## DOCUMENT PASSAGE
»»

Each attribute consists of a name and the associated data. The name is a null-terminated Unicode string. No namespace restrictions are present (making this an open xattr system) and the convention is to use a reverse DNS string (similar to Uniform Type Identifiers) as the attribute name.

macOS supports listing, getting, setting, and removing extended attributes from files or directories using a Linux-like API. From the command line, these abilities are exposed through the xattr utility.

Since macOS 10.5, files downloaded from the World Wide Web are marked with com.apple.quarantine via extended file attributes. In some older versions of macOS (such as Mac OS X 10.6), user space extended attributes were not preserved on save in common Cocoa applications (TextEdit, Preview etc.).

=== OpenBSD ===
Support for extended file attributes was removed from the OpenBSD source code in 2005 due to a lack of interest in Access Control Lists.

===OS/2===
In OS/2 version 1.2 and later, the High Performance File System was designed with extended attributes in mind, but support for them was also retro-fitted on the FAT filesystem of DOS.
For compatibility with other operating systems using a FAT partition, OS/2 attributes are stored inside a single file "EA DATA. SF" located in the root directory. This file is normally inaccessible when an operating system supporting extended attributes manages the disk, but can be freely manipulated under, for example, DOS. Files and directories having extended attributes use one or more clusters inside this file. The logical cluster number of the first used cluster is stored inside the owning file's or directory's directory entry. These two bytes are used for other purposes on the FAT32 filesystem, and hence OS/2 extended attributes cannot be stored on this filesystem.

Parts of OS/2 version 2.0 and later such as the Workplace Shell uses several standardized extended attributes (also called EAs) for purposes like identifying the filetype, comments, computer icons and keywords about the file.

««

## RECORDS PROVIDED

»»

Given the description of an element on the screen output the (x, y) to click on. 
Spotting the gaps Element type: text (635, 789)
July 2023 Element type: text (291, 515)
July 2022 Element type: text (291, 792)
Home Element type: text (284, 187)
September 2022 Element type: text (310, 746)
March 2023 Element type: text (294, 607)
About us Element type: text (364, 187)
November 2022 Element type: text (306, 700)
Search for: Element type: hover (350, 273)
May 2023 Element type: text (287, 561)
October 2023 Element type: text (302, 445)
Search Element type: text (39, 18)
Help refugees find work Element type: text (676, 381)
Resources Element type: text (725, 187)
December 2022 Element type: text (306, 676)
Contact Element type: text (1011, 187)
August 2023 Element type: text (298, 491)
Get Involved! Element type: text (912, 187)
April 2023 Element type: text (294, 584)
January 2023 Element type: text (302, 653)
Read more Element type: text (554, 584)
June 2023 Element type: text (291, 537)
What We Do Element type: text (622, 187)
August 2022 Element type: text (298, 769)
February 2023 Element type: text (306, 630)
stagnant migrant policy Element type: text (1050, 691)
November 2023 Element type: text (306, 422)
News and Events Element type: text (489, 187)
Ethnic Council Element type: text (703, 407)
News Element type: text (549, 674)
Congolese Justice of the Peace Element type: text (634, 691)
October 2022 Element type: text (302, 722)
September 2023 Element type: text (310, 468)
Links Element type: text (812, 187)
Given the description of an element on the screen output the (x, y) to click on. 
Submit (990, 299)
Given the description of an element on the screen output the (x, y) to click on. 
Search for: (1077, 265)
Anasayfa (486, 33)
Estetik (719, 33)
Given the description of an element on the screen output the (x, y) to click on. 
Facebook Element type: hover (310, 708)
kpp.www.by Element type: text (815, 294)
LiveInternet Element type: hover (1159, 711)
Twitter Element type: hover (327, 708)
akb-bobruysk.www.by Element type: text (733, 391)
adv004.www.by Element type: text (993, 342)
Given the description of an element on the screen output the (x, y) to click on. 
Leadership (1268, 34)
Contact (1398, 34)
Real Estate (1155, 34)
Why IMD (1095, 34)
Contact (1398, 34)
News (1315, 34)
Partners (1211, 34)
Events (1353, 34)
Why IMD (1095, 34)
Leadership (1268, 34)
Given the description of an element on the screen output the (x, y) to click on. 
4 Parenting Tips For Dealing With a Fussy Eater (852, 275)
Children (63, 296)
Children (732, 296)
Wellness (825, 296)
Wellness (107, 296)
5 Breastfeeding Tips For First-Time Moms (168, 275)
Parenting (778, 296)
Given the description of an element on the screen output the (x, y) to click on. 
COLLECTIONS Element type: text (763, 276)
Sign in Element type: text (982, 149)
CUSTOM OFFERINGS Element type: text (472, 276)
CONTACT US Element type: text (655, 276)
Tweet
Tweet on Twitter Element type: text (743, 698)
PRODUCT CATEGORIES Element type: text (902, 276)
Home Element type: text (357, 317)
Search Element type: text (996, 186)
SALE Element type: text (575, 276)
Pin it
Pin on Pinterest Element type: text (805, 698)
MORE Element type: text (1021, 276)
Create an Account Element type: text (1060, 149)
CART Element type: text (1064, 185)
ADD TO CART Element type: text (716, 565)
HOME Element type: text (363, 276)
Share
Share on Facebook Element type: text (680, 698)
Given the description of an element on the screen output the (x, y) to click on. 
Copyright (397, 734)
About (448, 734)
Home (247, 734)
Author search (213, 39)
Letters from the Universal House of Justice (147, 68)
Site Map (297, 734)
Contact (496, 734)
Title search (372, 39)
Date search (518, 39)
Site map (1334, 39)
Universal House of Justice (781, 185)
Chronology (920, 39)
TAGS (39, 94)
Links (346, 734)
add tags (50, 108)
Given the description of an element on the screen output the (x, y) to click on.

««

## WHAT THIS EXERCISE ASKS
(a) In the extended file attributes passage, in what year was support for extended file attributes removed from the OpenBSD source code?
(b) Transcribe the extended file attributes passage between "Each attribute consists" and "(TextEdit, Preview etc.).", inclusive.
(c) Carry the extended file attributes passage forward from the point where it stops.
The entries have no connection to the extended file attributes passage.

## ANSWERS FOR THIS EXERCISE
(a) 2005

(b)
Each attribute consists of a name and the associated data. The name is a null-terminated Unicode string. No namespace restrictions are present (making this an open xattr system) and the convention is to use a reverse DNS string (similar to Uniform Type Identifiers) as the attribute name.

macOS supports listing, getting, setting, and removing extended attributes from files or directories using a Linux-like API. From the command line, these abilities are exposed through the xattr utility.

Since macOS 10.5, files downloaded from the World Wide Web are marked with com.apple.quarantine via extended file attributes. In some older versions of macOS (such as Mac OS X 10.6), user space extended attributes were not preserved on save in common Cocoa applications (TextEdit, Preview etc.).

(c)
Programs written in the interpreted language Rexx store an already parsed version of the code as an extended attribute, to allow faster execution.

===Solaris===
Solaris version 9 and later allows files to have "extended attributes", which are actually forks; the maximum size of an "extended attribute" is the same as the maximum size of a file, and they are read and written in the same fashion as files. Internally, they are actually stored and accessed like normal files, so their names cannot contain "/" characters and their ownership and permissions can differ from those of the parent file.

Version 4 of the Network File System supports extended attributes in much the same way as Solaris.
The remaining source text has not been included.